**Task to carry out**
Every line from the one with "The width and height of the screenshot is (900, 460)." up to and including the one with "Task: Open the chat support bubble" is to be output exactly as it appears below; pictures are not.

**Excerpted data**
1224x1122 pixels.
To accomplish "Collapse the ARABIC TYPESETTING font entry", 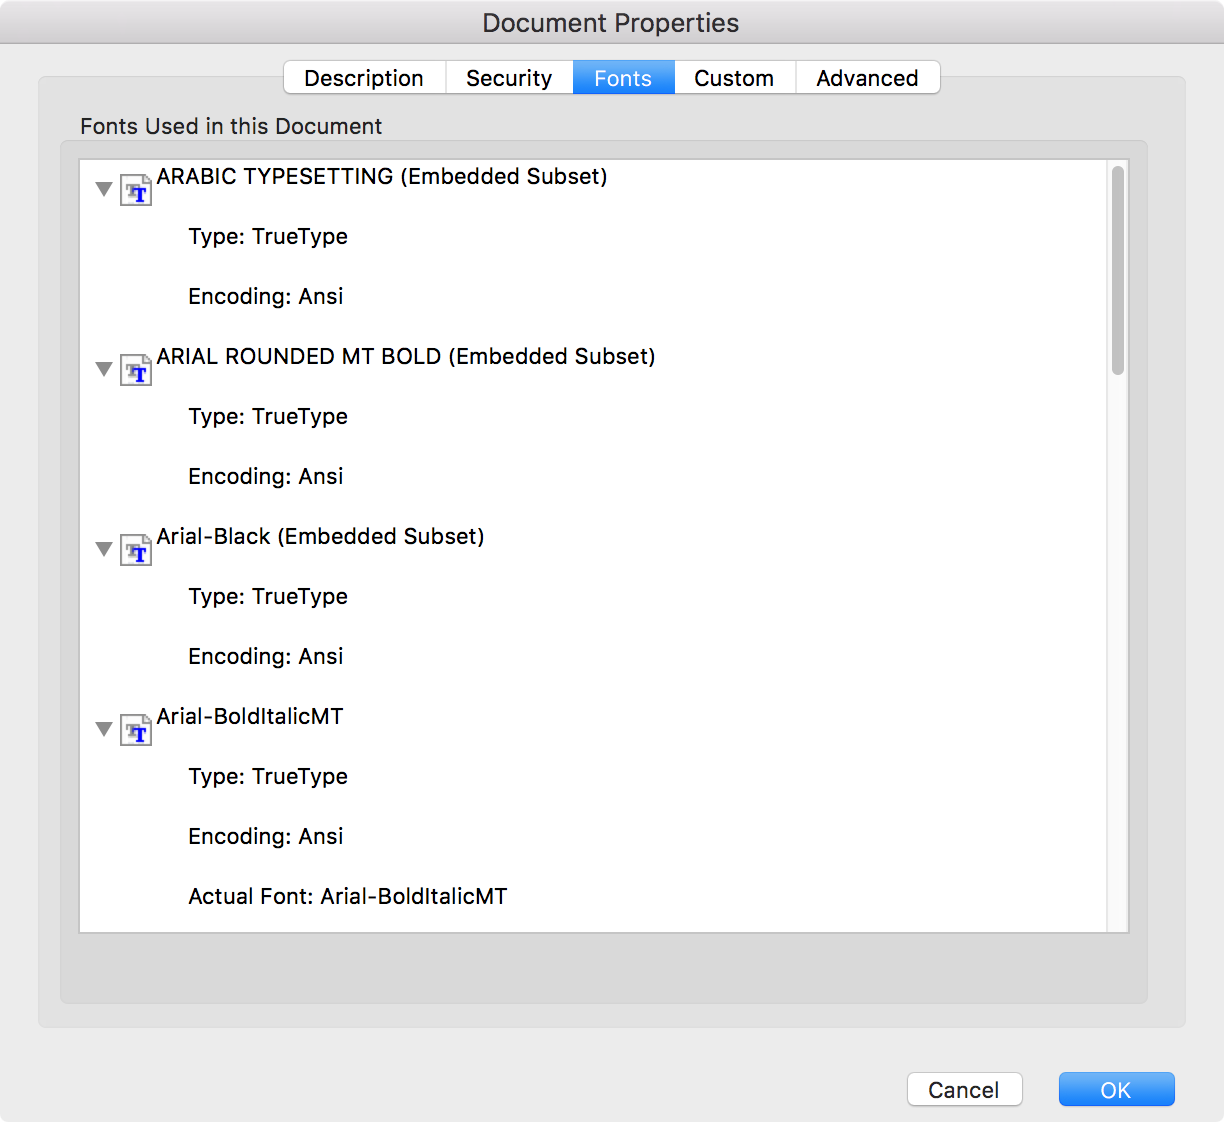I will click(104, 188).
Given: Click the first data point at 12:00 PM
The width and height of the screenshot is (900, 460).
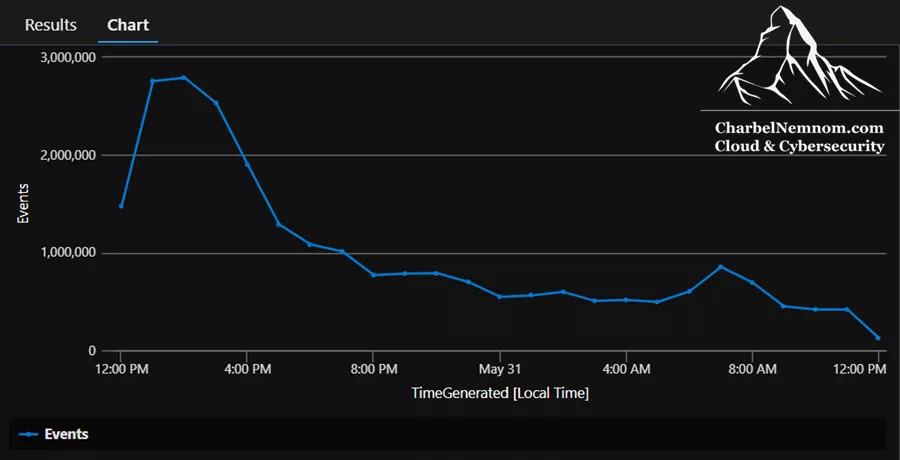Looking at the screenshot, I should [121, 206].
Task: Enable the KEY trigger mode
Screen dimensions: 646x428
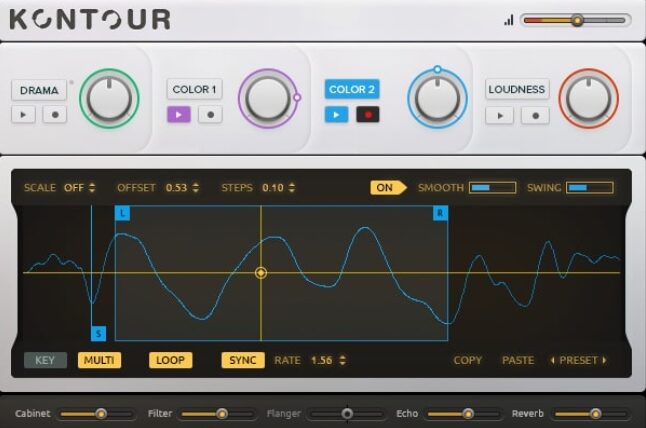Action: (x=45, y=360)
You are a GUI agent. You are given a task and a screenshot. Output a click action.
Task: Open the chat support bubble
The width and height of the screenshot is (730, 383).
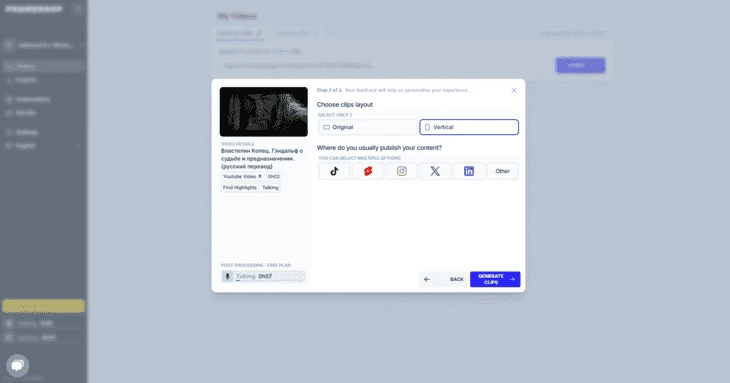[17, 365]
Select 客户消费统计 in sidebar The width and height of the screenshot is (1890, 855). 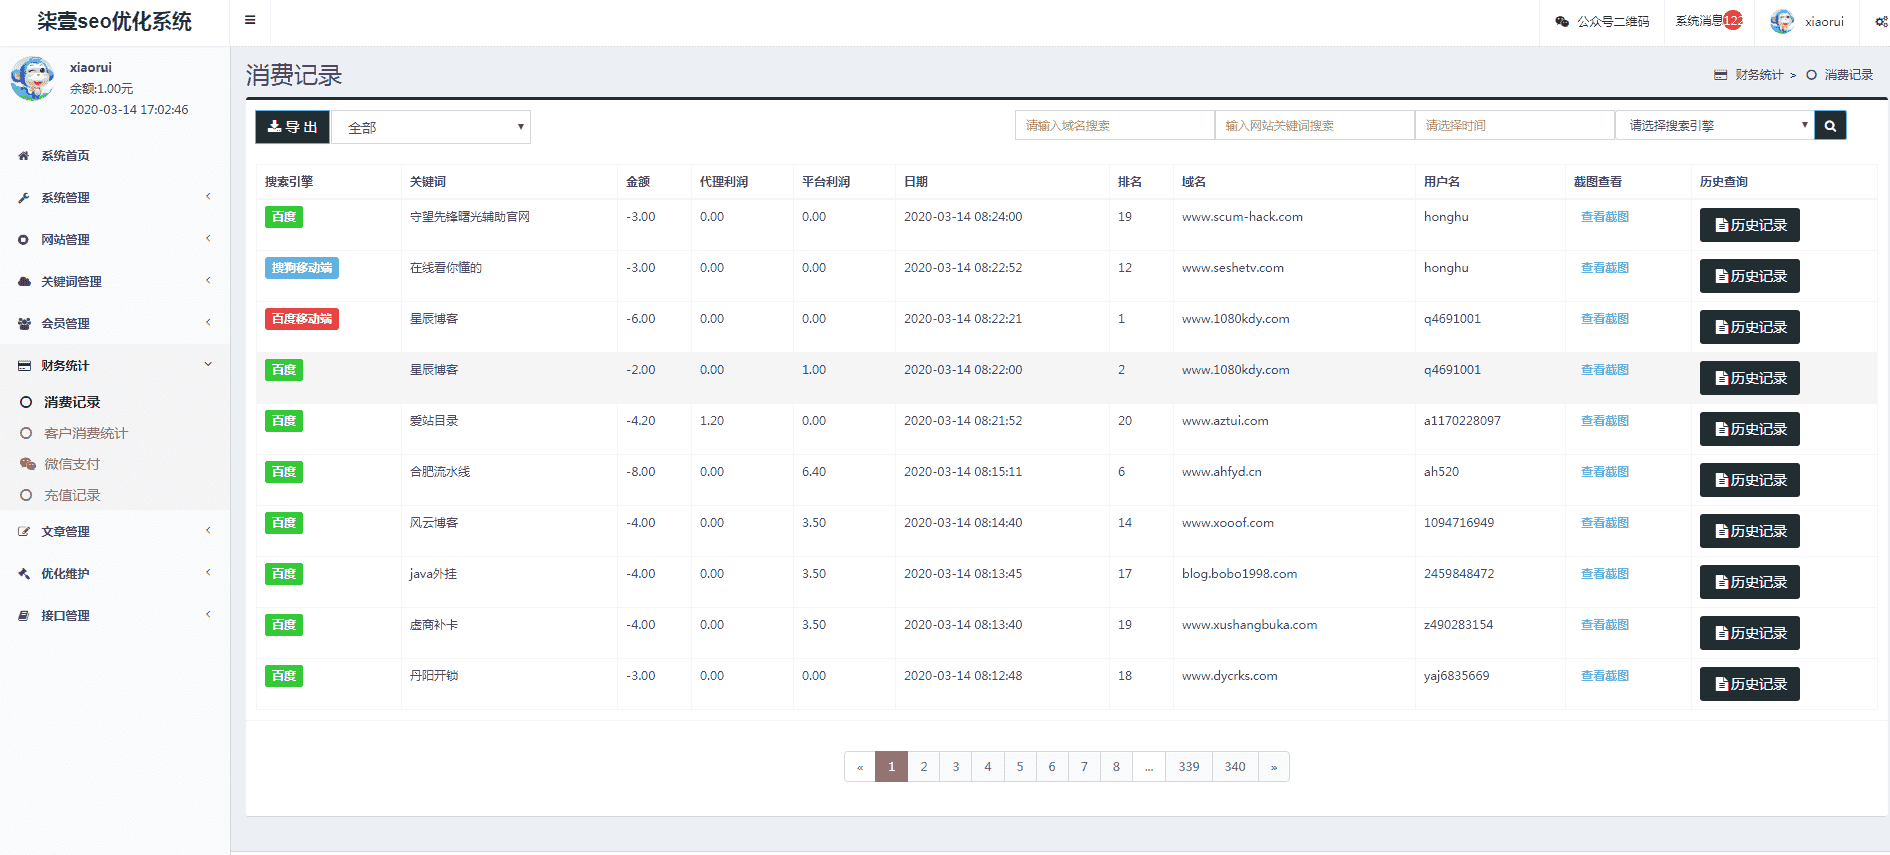tap(85, 433)
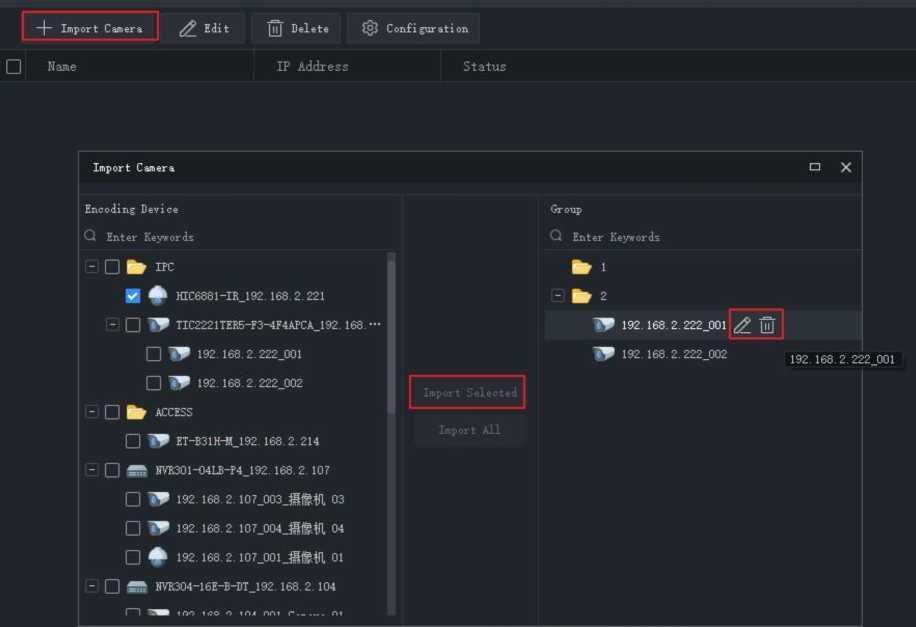This screenshot has height=627, width=916.
Task: Click the search icon in Group panel
Action: pos(557,237)
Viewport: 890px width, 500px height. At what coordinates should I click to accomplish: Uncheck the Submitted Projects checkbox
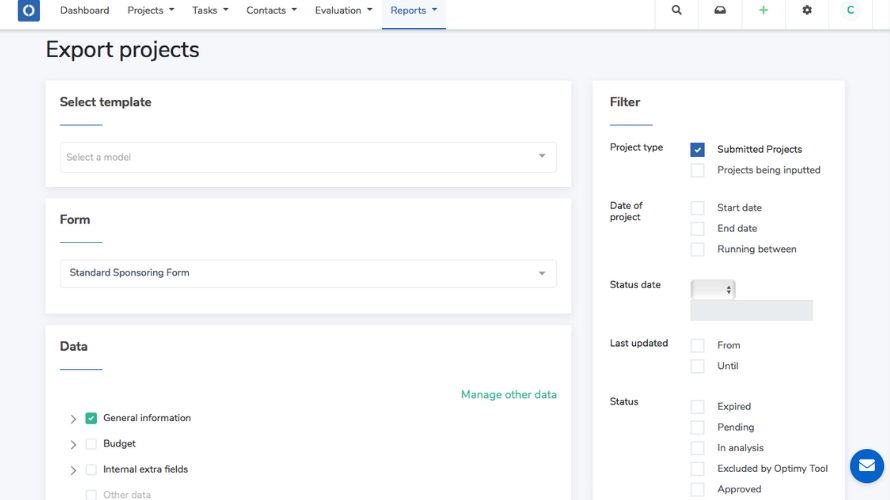[x=698, y=150]
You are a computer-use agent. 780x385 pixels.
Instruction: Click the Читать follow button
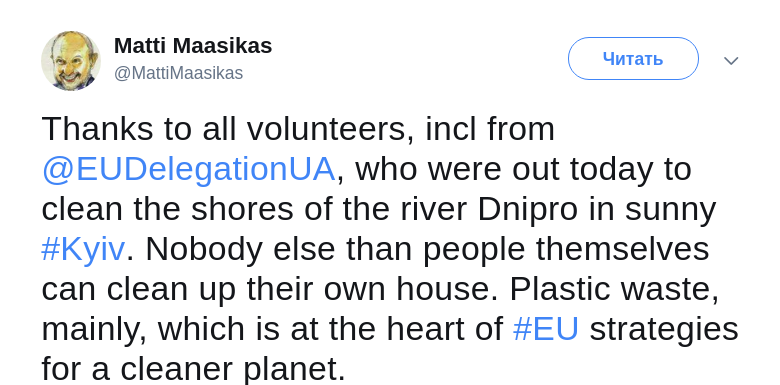point(633,59)
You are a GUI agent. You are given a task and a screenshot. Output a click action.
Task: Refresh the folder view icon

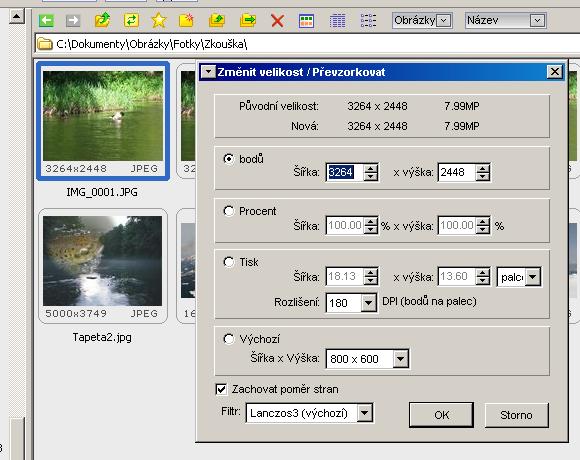coord(131,20)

**Written reply**
The width and height of the screenshot is (900, 460).
Looking at the screenshot, I should [121, 206].
Task: Enable the KEY trigger mode
Screen dimensions: 646x428
Action: (x=45, y=360)
You are a GUI agent. You are given a task and a screenshot. Output a click action.
Task: Open the chat support bubble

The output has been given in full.